-
-
Notifications
You must be signed in to change notification settings - Fork 56.5k
Description
When porting an application from OpenCV 2.4.11 to 3.2.0 on Windows 10/x64, it turned out the machine learning library was redesigned. One of the changes is the unification of training data to a TrainData class. When porting the code involved, I hit a minor snag: the OpenCV 2.4.x code is
svm.train(descriptor, cv::Mat(), cv::Mat(), cv::Mat(), svm_params);
Which I rewrote to:
auto trainData = cv::ml::TrainData::create(descriptor, cv::ml::ROW_SAMPLE, cv::Mat());
svm->train(trainData);
This compiles, but you will get an out of range crash in TrainDataImpl::setData() at the line:
if( varType.at<uchar>(ninputvars) == VAR_CATEGORICAL )
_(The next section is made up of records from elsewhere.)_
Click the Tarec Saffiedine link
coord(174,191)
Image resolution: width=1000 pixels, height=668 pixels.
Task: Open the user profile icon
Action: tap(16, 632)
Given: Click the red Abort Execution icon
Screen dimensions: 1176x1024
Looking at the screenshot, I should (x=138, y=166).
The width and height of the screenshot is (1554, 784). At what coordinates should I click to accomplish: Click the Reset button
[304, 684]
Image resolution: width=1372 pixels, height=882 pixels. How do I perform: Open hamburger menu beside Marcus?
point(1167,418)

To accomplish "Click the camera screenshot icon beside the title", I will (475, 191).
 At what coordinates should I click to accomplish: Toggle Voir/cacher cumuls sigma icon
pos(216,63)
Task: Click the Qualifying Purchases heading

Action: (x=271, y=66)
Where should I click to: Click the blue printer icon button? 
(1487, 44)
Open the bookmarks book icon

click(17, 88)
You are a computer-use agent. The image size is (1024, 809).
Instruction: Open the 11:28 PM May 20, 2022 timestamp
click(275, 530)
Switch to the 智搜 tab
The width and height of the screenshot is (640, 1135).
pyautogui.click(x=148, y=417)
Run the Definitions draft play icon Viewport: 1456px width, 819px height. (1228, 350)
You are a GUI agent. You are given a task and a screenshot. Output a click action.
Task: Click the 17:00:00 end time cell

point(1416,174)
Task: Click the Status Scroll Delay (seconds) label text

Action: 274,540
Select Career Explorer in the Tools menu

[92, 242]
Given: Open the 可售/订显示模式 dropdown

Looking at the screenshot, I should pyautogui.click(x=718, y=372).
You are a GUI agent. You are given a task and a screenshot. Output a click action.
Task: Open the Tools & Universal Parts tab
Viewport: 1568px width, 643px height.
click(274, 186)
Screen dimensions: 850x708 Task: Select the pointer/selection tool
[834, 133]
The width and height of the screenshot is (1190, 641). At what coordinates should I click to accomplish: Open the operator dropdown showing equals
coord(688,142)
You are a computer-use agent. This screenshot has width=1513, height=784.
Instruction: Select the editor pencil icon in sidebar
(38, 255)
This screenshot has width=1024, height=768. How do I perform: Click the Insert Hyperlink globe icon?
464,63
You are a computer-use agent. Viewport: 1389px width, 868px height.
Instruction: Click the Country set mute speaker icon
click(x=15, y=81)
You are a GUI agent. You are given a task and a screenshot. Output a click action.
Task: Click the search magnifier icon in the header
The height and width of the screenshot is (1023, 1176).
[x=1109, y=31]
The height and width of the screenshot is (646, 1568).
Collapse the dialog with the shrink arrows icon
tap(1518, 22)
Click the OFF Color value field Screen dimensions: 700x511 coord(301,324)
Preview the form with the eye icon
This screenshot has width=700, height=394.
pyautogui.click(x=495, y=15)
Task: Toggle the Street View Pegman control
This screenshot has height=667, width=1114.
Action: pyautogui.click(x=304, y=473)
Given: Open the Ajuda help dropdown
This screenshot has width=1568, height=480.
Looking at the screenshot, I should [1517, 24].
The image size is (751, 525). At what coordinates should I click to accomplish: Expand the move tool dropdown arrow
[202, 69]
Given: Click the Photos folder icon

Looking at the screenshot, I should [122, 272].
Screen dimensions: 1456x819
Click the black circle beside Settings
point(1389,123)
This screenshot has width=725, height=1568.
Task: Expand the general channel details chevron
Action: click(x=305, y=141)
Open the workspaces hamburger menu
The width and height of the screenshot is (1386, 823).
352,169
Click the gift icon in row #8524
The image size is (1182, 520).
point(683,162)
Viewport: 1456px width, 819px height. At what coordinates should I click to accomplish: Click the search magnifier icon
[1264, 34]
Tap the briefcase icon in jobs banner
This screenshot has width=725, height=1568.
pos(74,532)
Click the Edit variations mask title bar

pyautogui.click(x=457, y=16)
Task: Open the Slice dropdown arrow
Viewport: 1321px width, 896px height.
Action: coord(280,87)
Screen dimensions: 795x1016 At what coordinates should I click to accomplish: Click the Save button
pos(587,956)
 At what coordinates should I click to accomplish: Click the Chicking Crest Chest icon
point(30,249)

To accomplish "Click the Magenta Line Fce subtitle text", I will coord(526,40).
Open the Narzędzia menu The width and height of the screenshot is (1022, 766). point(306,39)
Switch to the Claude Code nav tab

After some investigation, it turns out the code assumes you have responses, even if the classifier does not need them (in my case, a SVM one-class linear classifier was used). Further digging revealed that loadCSV() works around this by constructing a matrix of just zeroes - and indeed, changing my code to the following prevents the problem:
cv::Mat responses(descriptor.rows, 1, CV_32F, cv::Scalar(0));
auto trainData = cv::ml::TrainData::create(descriptor, cv::ml::ROW_SAMPLE, responses);
svm->train(trainData);
My feeling is that my initial cv::ml::TrainData::create() approach should work and that it should take care of the responses on its own. The code in loadCSV() feels more like a workaround to me for the underlying problem.
I'm not an export on machine learning, but I'm willing to write a patch to remedy this problem (or to review one if someone else feels up for it!)